**TEXT SHOWN:**

::::::

# p22 accuracy



## Robertkernahan729 (Sep 17, 2009)

how accurate are yall with your p22 what can i expect im getting one soon


----------



## Nerostarr (Jul 19, 2009)

My P22 in the short barrel version is fairly accurate. If you practice often you can become fairly good at hitting stuff. I mostly shoot at 15 yards and am able to hit golf balls at that distance. I have shot at bowling pins at 75 yards and it is a real challenge, but it can be done. Most of all the P22 is a real fun gun to shoot and plink with. It is however very ammo specific at first and during break-in. Get yourself some remington golden bullets, remington thunderbolts, or CCI minimags and you and your P22 will be very happy. Other types of ammo just wont operate the slide correctly. So experament with small amonts of different ammo until you find something that works. I take my P22 to the range every weekend, it see's alot of use and abuse and performs great.


----------



## gilfo (Dec 5, 2007)

Mine had average accuracy,but then I am just a average shooter. Really not a bullseye gun by a long shot though.


----------



## PhilR. (Apr 25, 2007)

Even when considering the short barrel and relatively low cost, I though that the accuracy was poor. All other aspects of the pistol was ok, but the accuracy was disappointing enough to make me get rid of it.


----------



## BigdogBro1 (Jan 4, 2009)

*Loose barrel*

Next time you clean your P22, check the barrel for tightness. I found mine loose at the threaded breach block. I check it each time I clean it now. Accuracy would suffer due to a loose barrel. At 10 yards I can get a 2" or less group consistently.

Enjoy!


----------



## Bisley (Aug 24, 2008)

I can regularly hit a 2" dot at 15 yards, and that is all that I require. I suspect that a better shooter could do much better.


----------



## fusil (Sep 23, 2008)

Nerostarr said:


> It is however very ammo specific at first and during break-in. Get yourself some remington golden bullets, remington thunderbolts, or CCI minimags and you and your P22 will be very happy. Other types of ammo just wont operate the slide correctly.


Bonjour,
I've gotta say my P22 is fed NOTHING but CCI Blaser.:smt071
Never been fed HV ammo. Never had a problem other than hammer spring went after about 15,000 rounds.
LOVE MY P22.:heart:

fusil


----------



## Surculus Solitudo (Aug 18, 2009)

My wife and I can shoot 4-6 inch groups at 15 yards without trying real hard. It is not the most accurate gun I own but it is one of the most fun to shoot. I had numerous problems with failure to feed when new. I switched to CCI Mini Mags and literally have not had a single fail to feed or eject since. We both love our P22!


----------



## mako72401 (Jun 15, 2009)

I am supposed to be going to pick one up this afternoon. Does anyone here use a suppressor with theirs? That is one of the reasons I am looking at it. I like the looks and feel of the SIG mosquito betterbut have been told that the P22 is not as finicky about ammo.


----------



## jake870 (Sep 30, 2009)

These things easy to clean? Havn't shot mine yet. No owners manual yet..

thanks


----------



## mako72401 (Jun 15, 2009)

pretty easy so far. I have the threaded adapter on mine, so the only downside is that I have to take it off each time before cleaning. it is a fixed barrel gun, so the slide is pulled back, lifted up, and then slid forward off the barrel.


----------



## knoxrocks222 (May 1, 2008)

cci stingers and i could cut the center out of the target at 25 yards i had the 3.5 inch


----------



## mako72401 (Jun 15, 2009)

I have not tried the CCI ammo yet, but have had great luck with the Remington Golden Bullets, and the Winchester "333" box ammo.


----------

::::::

**MATERIAL FOR THIS EXERCISE:**
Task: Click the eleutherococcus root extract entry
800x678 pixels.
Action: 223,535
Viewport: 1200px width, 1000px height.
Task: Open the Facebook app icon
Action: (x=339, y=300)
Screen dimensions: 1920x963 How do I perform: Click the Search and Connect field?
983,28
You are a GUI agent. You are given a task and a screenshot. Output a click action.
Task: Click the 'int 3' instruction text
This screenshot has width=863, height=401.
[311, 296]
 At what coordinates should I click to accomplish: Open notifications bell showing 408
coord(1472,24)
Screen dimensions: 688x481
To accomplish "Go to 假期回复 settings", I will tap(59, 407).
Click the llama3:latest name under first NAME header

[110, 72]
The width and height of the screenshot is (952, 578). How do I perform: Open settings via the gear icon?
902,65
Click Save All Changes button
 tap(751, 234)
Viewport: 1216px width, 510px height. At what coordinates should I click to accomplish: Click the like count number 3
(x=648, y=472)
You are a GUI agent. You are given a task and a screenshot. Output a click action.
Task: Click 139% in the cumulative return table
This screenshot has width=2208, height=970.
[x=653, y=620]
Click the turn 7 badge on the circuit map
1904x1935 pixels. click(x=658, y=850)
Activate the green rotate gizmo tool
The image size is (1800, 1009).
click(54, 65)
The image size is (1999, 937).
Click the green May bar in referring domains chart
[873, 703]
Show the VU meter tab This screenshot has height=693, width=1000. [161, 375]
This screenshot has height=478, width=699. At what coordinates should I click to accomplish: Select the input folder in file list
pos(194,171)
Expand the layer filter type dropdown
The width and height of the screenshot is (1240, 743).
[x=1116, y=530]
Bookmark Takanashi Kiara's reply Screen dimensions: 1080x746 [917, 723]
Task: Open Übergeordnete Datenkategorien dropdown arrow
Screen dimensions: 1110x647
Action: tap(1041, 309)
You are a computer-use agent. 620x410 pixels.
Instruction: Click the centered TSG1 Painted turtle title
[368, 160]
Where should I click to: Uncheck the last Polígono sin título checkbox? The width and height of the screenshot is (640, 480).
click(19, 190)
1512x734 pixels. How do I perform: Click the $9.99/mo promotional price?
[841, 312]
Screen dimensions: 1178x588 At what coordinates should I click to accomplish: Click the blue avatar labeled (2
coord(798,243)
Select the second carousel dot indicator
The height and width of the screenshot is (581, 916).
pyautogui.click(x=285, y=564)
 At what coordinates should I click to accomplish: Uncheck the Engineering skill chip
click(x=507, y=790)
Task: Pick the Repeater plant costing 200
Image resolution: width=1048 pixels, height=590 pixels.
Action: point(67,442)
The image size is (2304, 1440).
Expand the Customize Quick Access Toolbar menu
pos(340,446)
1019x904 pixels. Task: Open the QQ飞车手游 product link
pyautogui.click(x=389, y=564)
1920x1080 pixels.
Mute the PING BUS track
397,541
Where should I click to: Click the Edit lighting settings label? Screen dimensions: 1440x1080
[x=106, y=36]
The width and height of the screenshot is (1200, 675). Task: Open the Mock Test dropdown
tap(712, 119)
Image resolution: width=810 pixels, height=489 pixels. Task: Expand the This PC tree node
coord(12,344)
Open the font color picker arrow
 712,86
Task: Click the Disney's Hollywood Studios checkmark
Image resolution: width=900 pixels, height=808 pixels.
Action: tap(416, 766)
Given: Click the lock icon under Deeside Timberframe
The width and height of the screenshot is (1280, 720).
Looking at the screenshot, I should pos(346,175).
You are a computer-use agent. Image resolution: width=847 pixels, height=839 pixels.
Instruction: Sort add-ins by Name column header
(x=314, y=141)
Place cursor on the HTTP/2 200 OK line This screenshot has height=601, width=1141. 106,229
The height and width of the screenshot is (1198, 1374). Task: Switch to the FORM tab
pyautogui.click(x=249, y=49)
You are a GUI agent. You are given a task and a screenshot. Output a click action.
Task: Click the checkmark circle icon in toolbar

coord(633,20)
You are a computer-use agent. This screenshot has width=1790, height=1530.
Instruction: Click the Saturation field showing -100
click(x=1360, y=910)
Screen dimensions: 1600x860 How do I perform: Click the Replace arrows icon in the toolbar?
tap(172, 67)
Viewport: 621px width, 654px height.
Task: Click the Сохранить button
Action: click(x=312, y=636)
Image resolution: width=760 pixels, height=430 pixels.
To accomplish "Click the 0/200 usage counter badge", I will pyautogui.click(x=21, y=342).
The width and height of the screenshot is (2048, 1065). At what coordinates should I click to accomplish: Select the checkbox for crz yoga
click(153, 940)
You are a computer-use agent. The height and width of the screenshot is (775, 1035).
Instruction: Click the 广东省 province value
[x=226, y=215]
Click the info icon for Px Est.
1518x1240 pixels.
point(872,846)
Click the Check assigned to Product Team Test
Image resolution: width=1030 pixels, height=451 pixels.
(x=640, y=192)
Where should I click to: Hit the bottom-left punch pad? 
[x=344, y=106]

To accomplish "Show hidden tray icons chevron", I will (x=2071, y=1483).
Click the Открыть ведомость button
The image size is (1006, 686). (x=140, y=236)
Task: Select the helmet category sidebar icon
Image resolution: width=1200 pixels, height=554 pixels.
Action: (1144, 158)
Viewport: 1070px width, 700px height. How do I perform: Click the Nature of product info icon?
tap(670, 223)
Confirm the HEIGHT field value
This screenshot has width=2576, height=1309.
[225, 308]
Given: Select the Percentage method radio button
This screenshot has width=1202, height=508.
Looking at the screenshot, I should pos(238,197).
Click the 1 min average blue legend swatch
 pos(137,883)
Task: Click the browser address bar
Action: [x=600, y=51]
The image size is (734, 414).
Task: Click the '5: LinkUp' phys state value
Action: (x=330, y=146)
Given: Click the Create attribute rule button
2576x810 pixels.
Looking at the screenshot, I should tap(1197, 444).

::::::

**REQUIRED TASKS:**
1 - For each statement, say whether it agrees with the P22 accuracy thread, answering yes or no and quoting the deciding words: (a) BigdogBro1 found his barrel loose at the threaded breach block; (b) fusil's hammer spring failed after about 10,000 rounds; (c) PhilR. kept the pistol despite its accuracy.
2 - In the entries, swap "Instruction" for "Command" throughout the stretch from the line that contains "You are a computer-use agent. Image" through the line that contains "Looking at the screenshot, I should pos(238,197).". Include both of those lines, leave everything else unchanged, and return only that stretch.
The P22 accuracy thread and the entries are unrelated to each other.

**WRITTEN RESPONSES:**
1 -
(a) Yes: "I found mine loose at the threaded breach block."
(b) No: "Never had a problem other than hammer spring went after about 15,000 rounds."
(c) No: "the accuracy was disappointing enough to make me get rid of it."

2 -
You are a computer-use agent. Image resolution: width=847 pixels, height=839 pixels.
Command: Sort add-ins by Name column header
(x=314, y=141)
Place cursor on the HTTP/2 200 OK line This screenshot has height=601, width=1141. 106,229
The height and width of the screenshot is (1198, 1374). Task: Switch to the FORM tab
pyautogui.click(x=249, y=49)
You are a GUI agent. You are given a task and a screenshot. Output a click action.
Task: Click the checkmark circle icon in toolbar

coord(633,20)
You are a computer-use agent. This screenshot has width=1790, height=1530.
Command: Click the Saturation field showing -100
click(x=1360, y=910)
Screen dimensions: 1600x860 How do I perform: Click the Replace arrows icon in the toolbar?
tap(172, 67)
Viewport: 621px width, 654px height.
Task: Click the Сохранить button
Action: click(x=312, y=636)
Image resolution: width=760 pixels, height=430 pixels.
To accomplish "Click the 0/200 usage counter badge", I will pyautogui.click(x=21, y=342).
The width and height of the screenshot is (2048, 1065). At what coordinates should I click to accomplish: Select the checkbox for crz yoga
click(153, 940)
You are a computer-use agent. The height and width of the screenshot is (775, 1035).
Command: Click the 广东省 province value
[x=226, y=215]
Click the info icon for Px Est.
1518x1240 pixels.
point(872,846)
Click the Check assigned to Product Team Test
Image resolution: width=1030 pixels, height=451 pixels.
(x=640, y=192)
Where should I click to: Hit the bottom-left punch pad? 
[x=344, y=106]

To accomplish "Show hidden tray icons chevron", I will (x=2071, y=1483).
Click the Открыть ведомость button
The image size is (1006, 686). (x=140, y=236)
Task: Select the helmet category sidebar icon
Image resolution: width=1200 pixels, height=554 pixels.
Action: (1144, 158)
Viewport: 1070px width, 700px height. How do I perform: Click the Nature of product info icon?
tap(670, 223)
Confirm the HEIGHT field value
This screenshot has width=2576, height=1309.
[225, 308]
Given: Select the Percentage method radio button
This screenshot has width=1202, height=508.
Looking at the screenshot, I should pos(238,197).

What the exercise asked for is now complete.